## Exercise requirements:
What must be written out is each line from the one holding "Task: Open the 文件(F) menu" through the end of the records, word for word, minus any pictures.

[Saved entries]
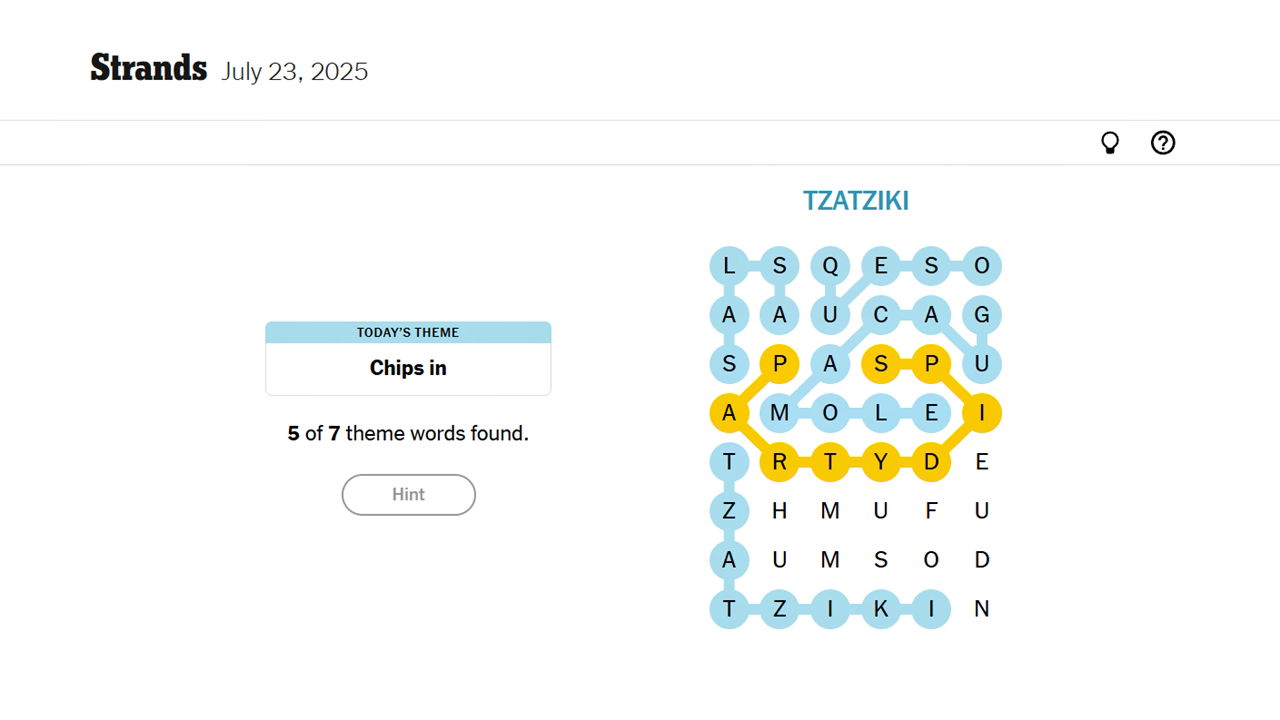Click the letter K in the bottom row
This screenshot has height=720, width=1280.
point(881,609)
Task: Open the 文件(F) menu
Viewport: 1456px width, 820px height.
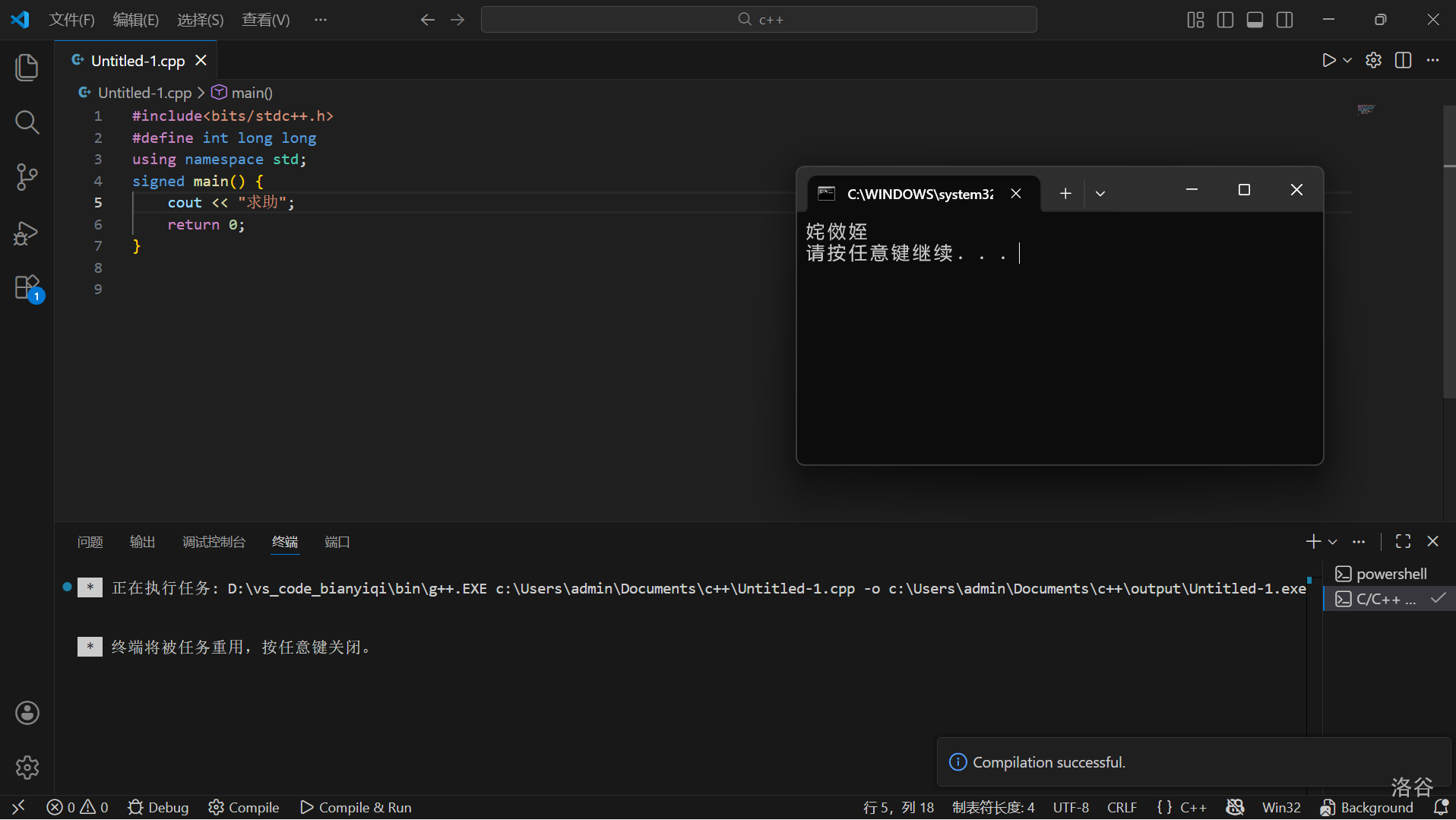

## Worked solution:
Task: Open the 文件(F) menu
Viewport: 1456px width, 820px height.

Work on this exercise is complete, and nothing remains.